Investing in Education
|Office of School Accountability and Support. Provide targeted resources to assist and support underperforming and struggling schools||
|Teacher and principal evaluation systems. Assist districts in implementing teacher and principal evaluation systems, as required by LD 1858 and anticipated ESEA waiver||
|College Transitions. Expand a highly successful program that provides high-quality, cost-effective and accessible pathways to post-high school education from throughout the state (currently only in about one-third the state’s Adult Ed programs)||
|CTE industry certification. Assist career and technical education centers and regions in attaining industry certification (equipment upgrades, staff training, new student assessments, etc.)||
|Proficiency-based diploma. Assist districts in transition to standards-based high school diploma, as required by LD 1422||
|Five-year high school. Expand Bridge-Year type model (Hermon CTE) to other CTE schools in the state, allowing high school diploma and community college degree in five years||
|Aspirations program. Allows more students to gain college experience and credit while still in high school – resulting in more students going on to, and completing, college||
|Jobs for Maine’s Graduates. Expands the reach of this highly successful program to well over 5,000 students statewide, helping students facing barriers to education to be successful in school and enter post-secondary education and the workforce.||
+ $450,000 (fy14)
Streamlining and Improving Educational Services Delivery
|Fund for the Efficient Delivery of Educational Services. Incentive and start-up funds available to school districts to form: a) a Regional School Unit that encompasses an entire Career and Technical Education region (there are 27 in the state), or b) a regional education cooperative that will substantially collaborate on key functions, such as special education, transportation, online learning, professional development, food services, etc.||
Net Impact of Education Funding in the FY 2014-15 Proposed Budget
- No additional cuts to GPA; $895m
Gov. LePage has made education a priority, increasing GPA each of the past two years. Even after the curtailment, GPA is still greater than last year, even as most state agencies and programs have and will see reductions. The proposed biennial budget essentially flat-funds schools at the same level ($894m-$895m) for FY 2013, FY 2014, and FY 2015.

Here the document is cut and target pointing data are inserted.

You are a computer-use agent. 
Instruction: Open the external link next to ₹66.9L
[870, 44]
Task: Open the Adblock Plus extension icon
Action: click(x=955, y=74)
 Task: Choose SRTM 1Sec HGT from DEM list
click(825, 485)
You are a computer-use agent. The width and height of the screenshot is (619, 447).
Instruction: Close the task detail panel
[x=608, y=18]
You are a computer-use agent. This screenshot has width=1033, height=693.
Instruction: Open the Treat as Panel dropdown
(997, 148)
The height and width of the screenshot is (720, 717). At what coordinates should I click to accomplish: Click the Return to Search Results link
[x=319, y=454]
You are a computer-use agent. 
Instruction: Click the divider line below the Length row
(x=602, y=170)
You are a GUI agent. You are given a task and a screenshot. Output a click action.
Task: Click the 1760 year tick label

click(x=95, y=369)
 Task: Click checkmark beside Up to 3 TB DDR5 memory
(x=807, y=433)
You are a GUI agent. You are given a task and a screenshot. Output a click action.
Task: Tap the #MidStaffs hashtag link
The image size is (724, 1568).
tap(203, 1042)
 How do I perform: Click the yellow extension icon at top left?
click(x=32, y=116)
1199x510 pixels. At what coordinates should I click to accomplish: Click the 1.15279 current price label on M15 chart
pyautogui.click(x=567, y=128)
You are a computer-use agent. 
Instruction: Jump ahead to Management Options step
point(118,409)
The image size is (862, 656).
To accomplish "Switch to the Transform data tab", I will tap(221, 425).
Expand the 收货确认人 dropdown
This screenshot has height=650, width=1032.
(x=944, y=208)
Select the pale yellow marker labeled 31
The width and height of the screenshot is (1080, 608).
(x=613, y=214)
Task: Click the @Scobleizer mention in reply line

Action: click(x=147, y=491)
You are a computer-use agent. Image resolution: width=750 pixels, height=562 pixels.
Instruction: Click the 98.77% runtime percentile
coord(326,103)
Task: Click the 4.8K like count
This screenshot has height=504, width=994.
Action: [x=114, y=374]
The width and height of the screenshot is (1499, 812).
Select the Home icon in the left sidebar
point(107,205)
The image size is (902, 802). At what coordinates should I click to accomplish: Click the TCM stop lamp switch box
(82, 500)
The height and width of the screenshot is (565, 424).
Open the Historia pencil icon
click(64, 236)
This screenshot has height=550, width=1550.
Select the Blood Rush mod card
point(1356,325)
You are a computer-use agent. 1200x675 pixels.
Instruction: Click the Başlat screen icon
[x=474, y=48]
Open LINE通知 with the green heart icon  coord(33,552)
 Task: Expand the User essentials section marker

- Enhancing student performance and opportunity; + $13m
Additional revenues through Title 8, Section 1036, will be used to increase education funds for schools and targeted to key initiatives that support school accountability, best practices, and educational options.
Nearly all of these funds – $13.1m in FY 2014 and $13.8m in FY 2015 – will flow to school districts. Funding will go to establishing a new accountability system with supports for underperforming and struggling schools, implementation of teacher and principal evaluation systems that were required by legislation passed last session, and to support school work on developing proficiency-based diplomas, also required by legislation, and other purposes. With these funds, the state is backing up its expectations with funding and support.
- Additional funds to GPA to support portion of teacher retirement costs; + $14m
The state will provide $14 million to cover half the current cost of retirement costs.
- Making educator retirement a shared responsibility; – $28m
For too long, teacher retirement has been paid 100 percent by the state, regardless of a community’s wealth, and with no recognition that retirement is an employer responsibility. This $28 million annual cost has been, in essence, a tax shift onto poorer communities from wealthier ones. The biennial budget makes teacher retirement payments a shared responsibility of school districts and their communities and the state.
By running these costs through the funding formula, rather than simply reducing GPA by an across-the board $14 million, we are able to more equitably distribute the necessary savings.